▶ Required task:
Transcribe the lines of every item below word for word, leaving out the pictures.

Records from a dataset:
——————
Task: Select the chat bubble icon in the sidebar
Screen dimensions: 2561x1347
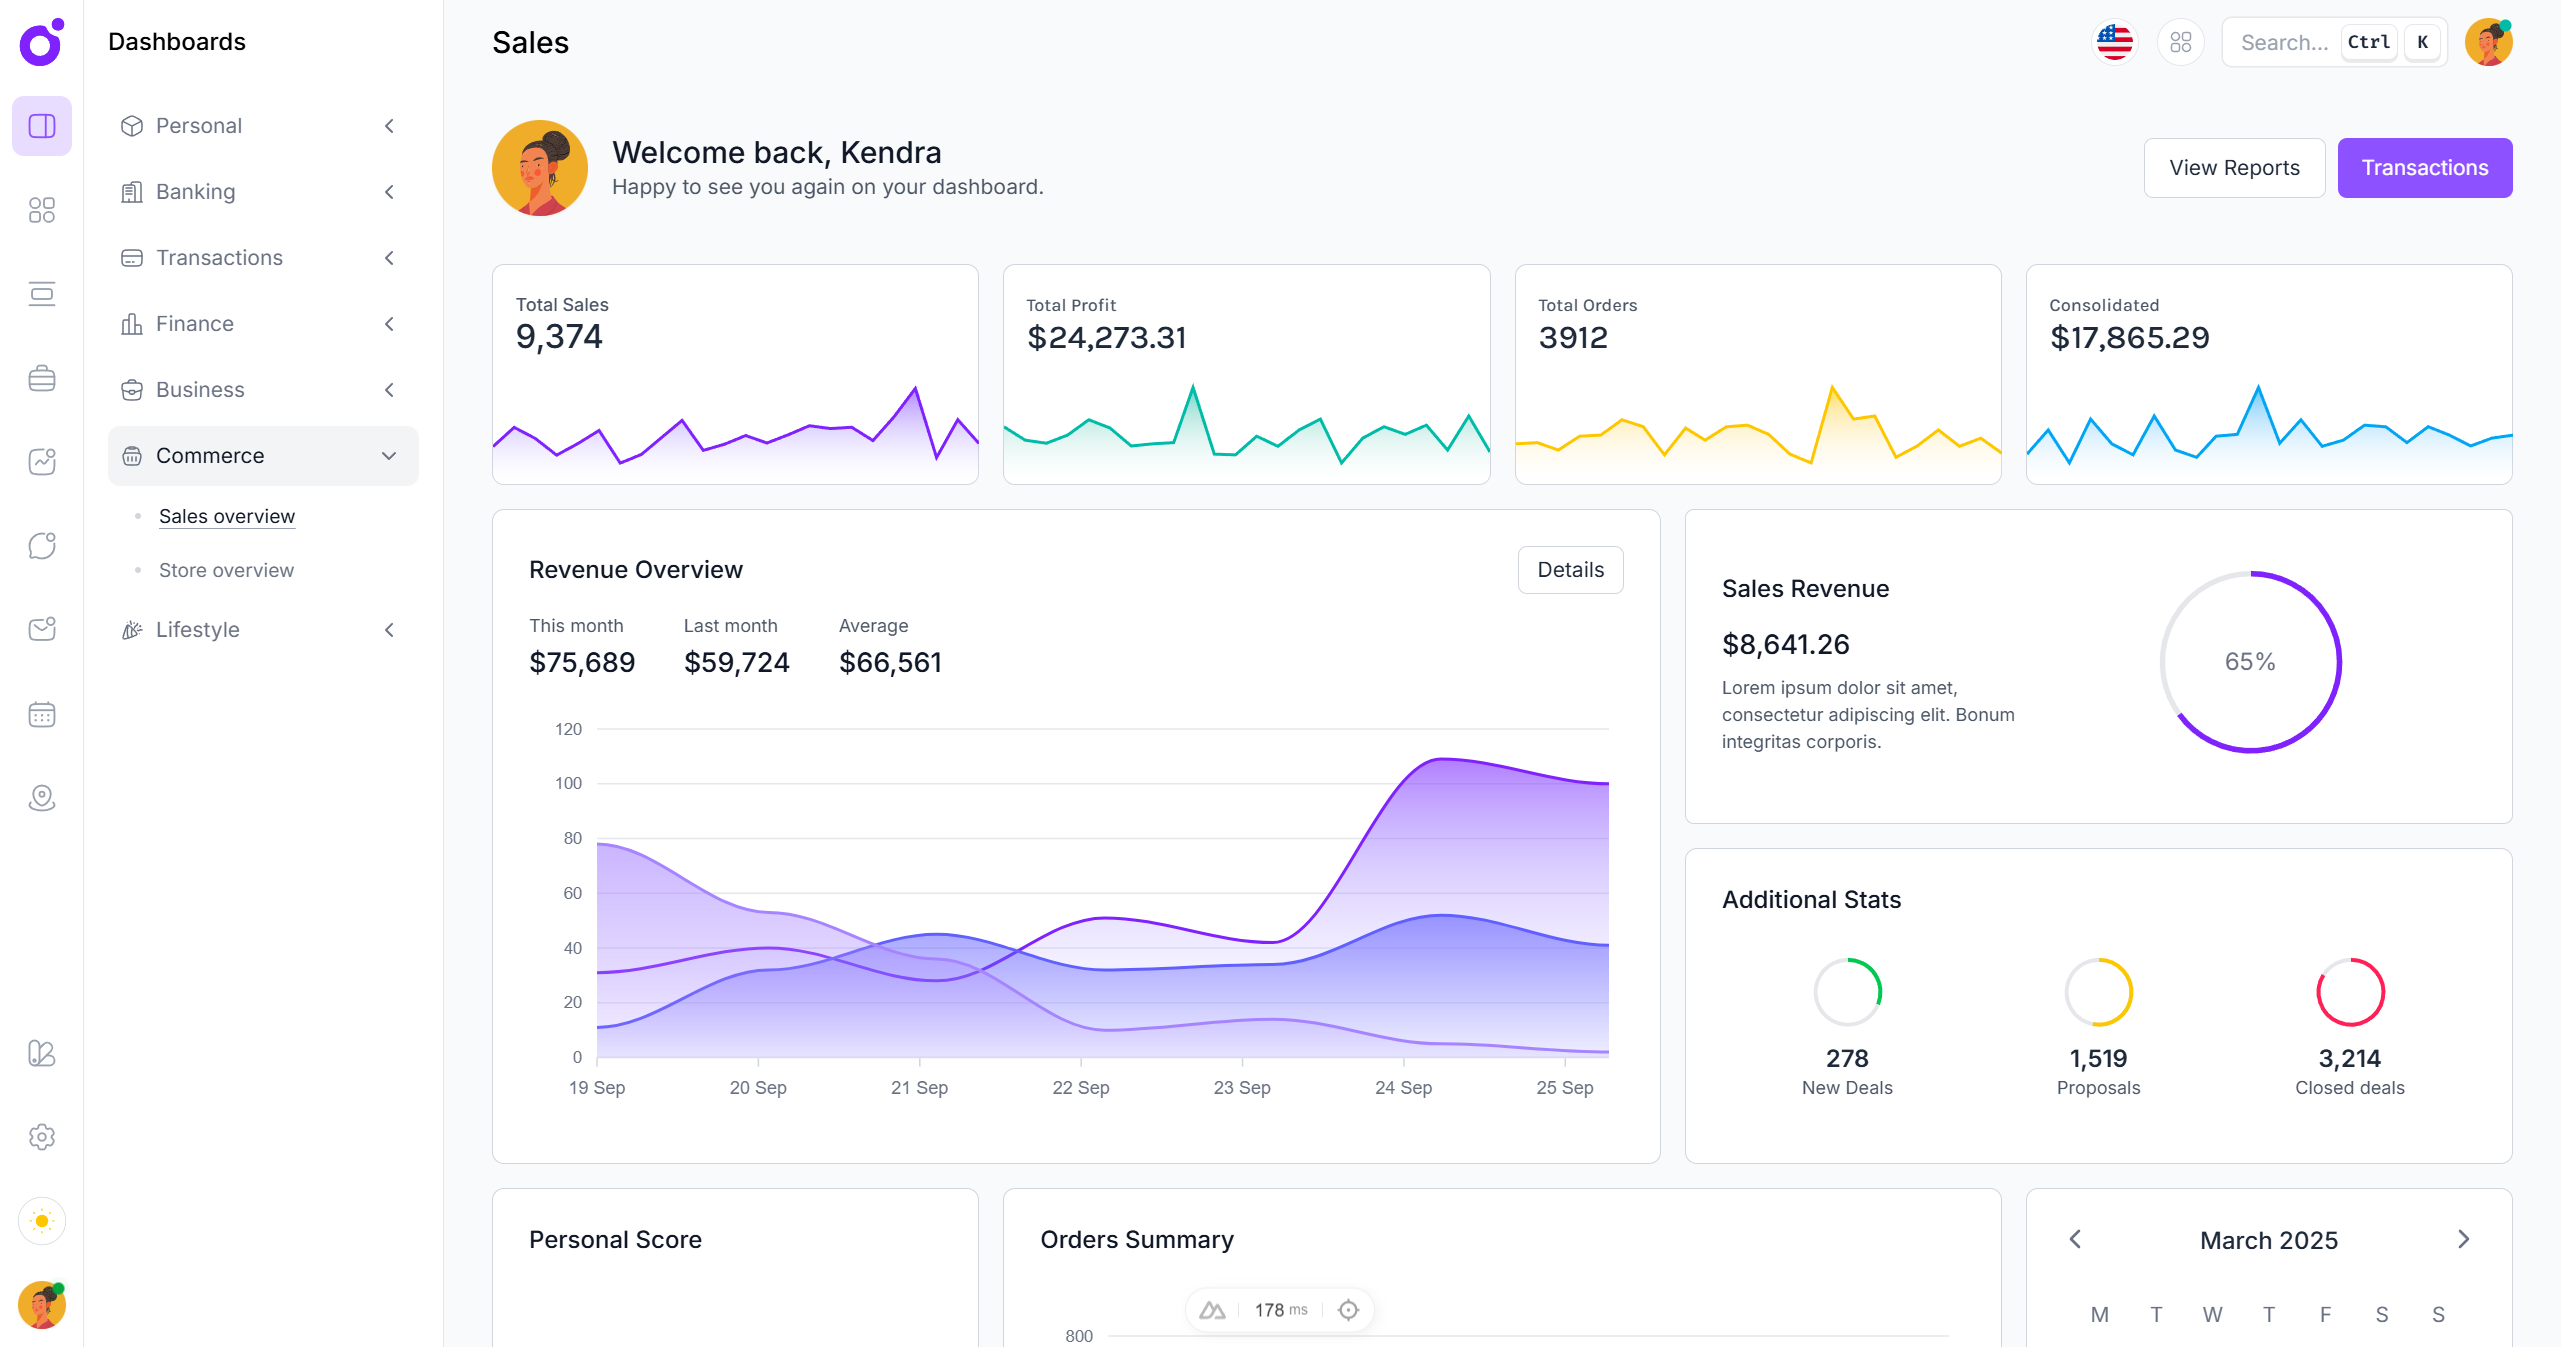Action: (x=41, y=545)
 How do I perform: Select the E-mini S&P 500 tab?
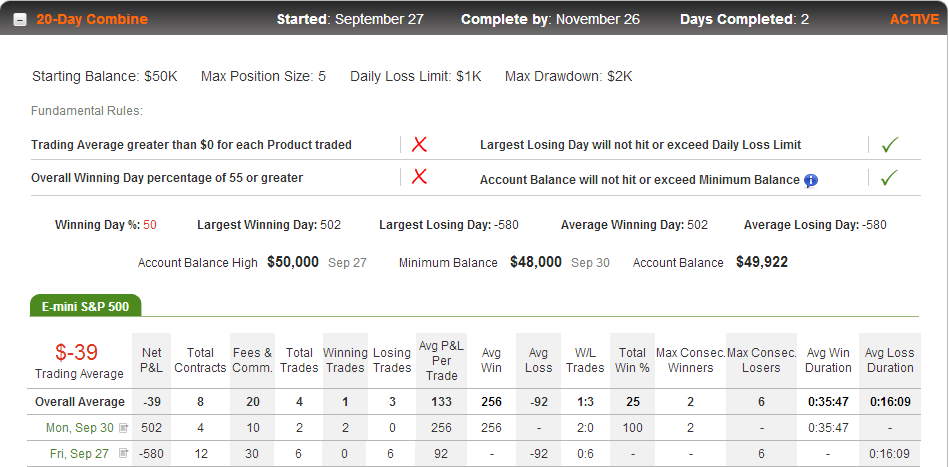click(x=85, y=306)
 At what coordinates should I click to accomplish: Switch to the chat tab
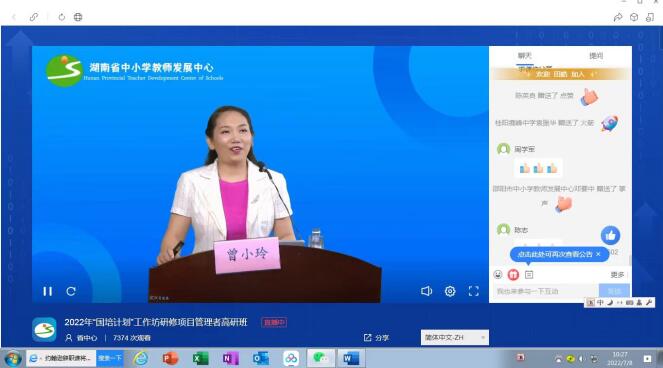pos(525,56)
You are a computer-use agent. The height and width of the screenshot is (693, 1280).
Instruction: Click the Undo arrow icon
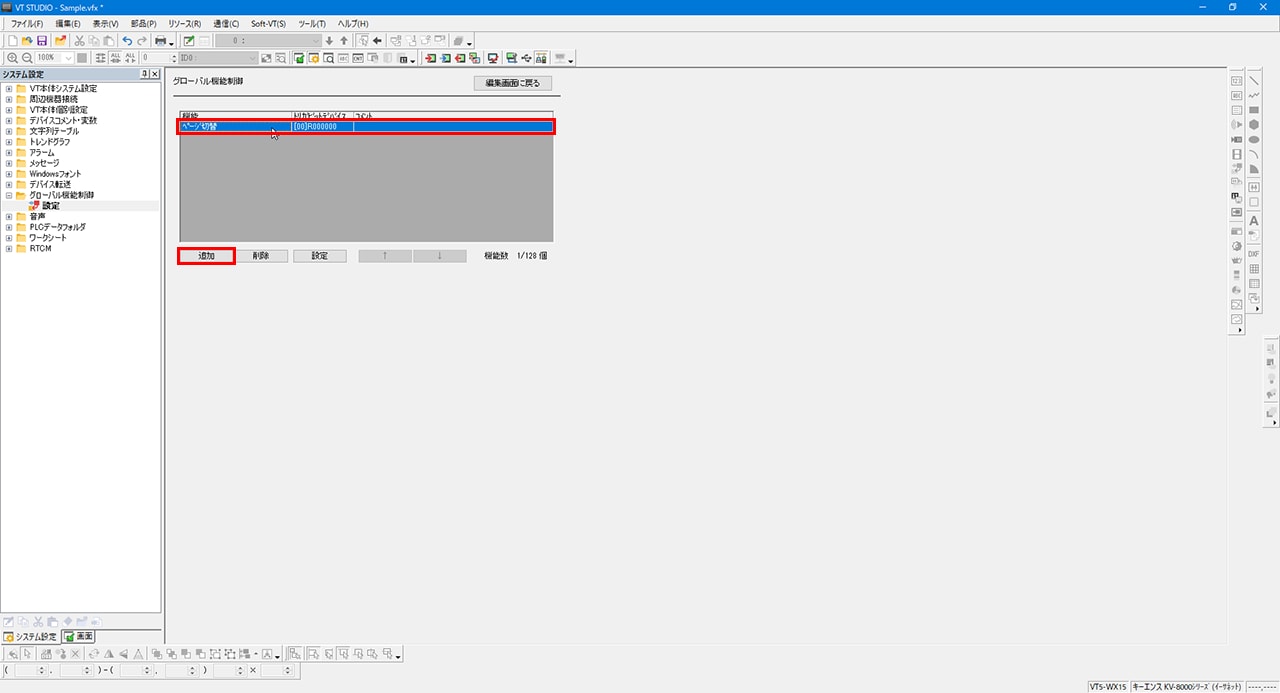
——————
▶ Solution:
Task: Select the chat bubble icon in the sidebar
Screen dimensions: 2561x1347
Action: (x=41, y=545)
 How do I perform: Select the E-mini S&P 500 tab?
click(x=85, y=306)
 At what coordinates should I click to accomplish: Switch to the chat tab
pos(525,56)
You are a computer-use agent. The height and width of the screenshot is (693, 1280).
Instruction: Click the Undo arrow icon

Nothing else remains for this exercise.